**Goal of the exercise**
What are the lines, copied exactly, from the one containing "547x329 pixels." through the final line of the material? Leave the pictures out.

**Data supplied**
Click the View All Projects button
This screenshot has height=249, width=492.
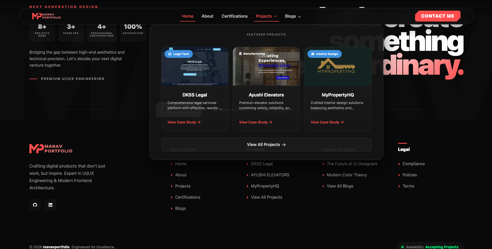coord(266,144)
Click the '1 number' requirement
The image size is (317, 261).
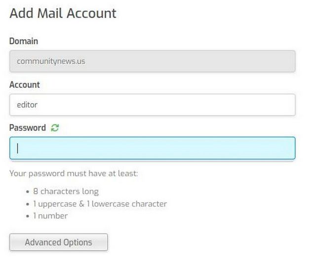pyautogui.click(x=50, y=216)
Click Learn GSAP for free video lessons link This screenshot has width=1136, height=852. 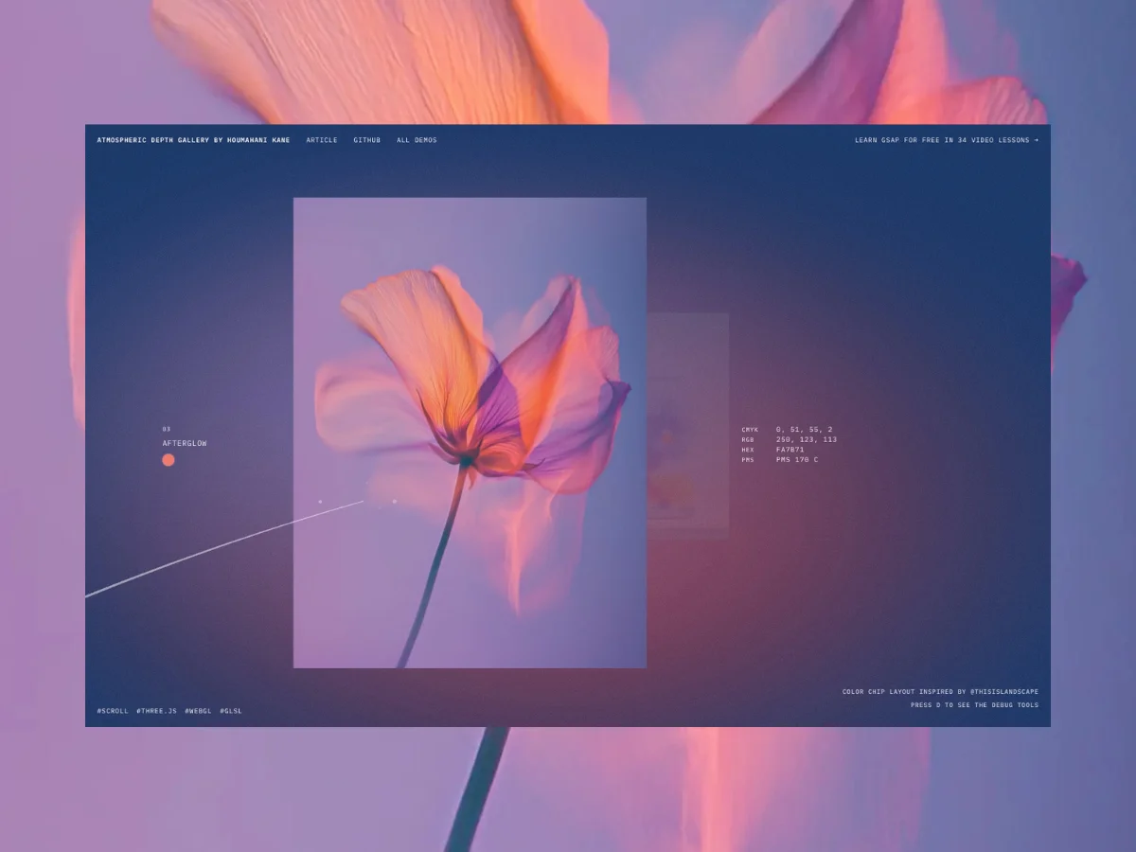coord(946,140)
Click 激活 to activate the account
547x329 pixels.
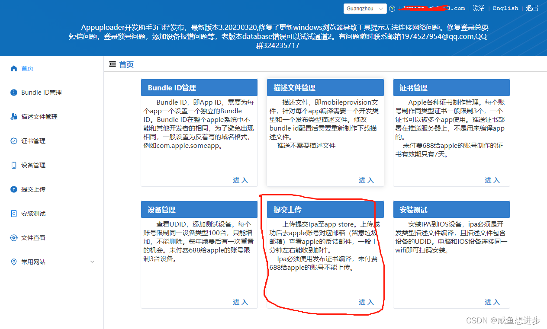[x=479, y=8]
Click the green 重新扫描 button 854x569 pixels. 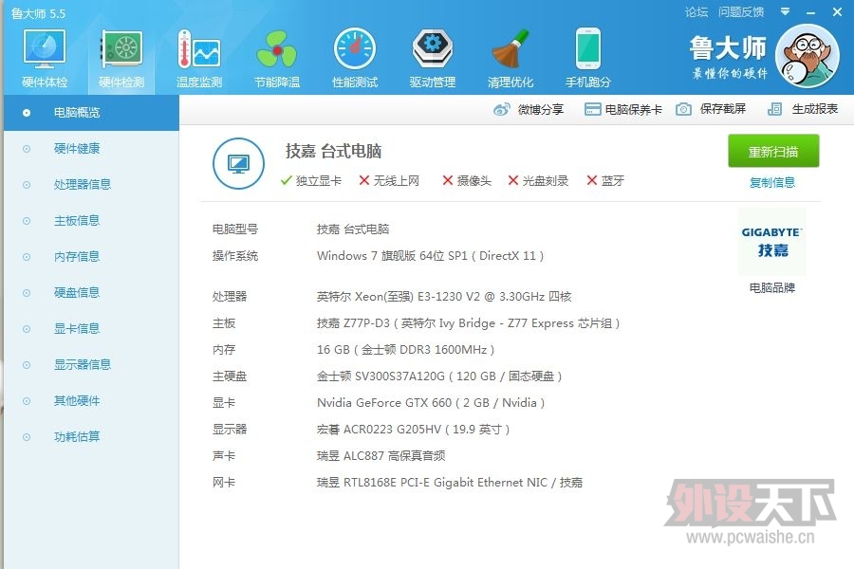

**Result for this task**
547x329 pixels.
[x=479, y=8]
Click the green 重新扫描 button 854x569 pixels. 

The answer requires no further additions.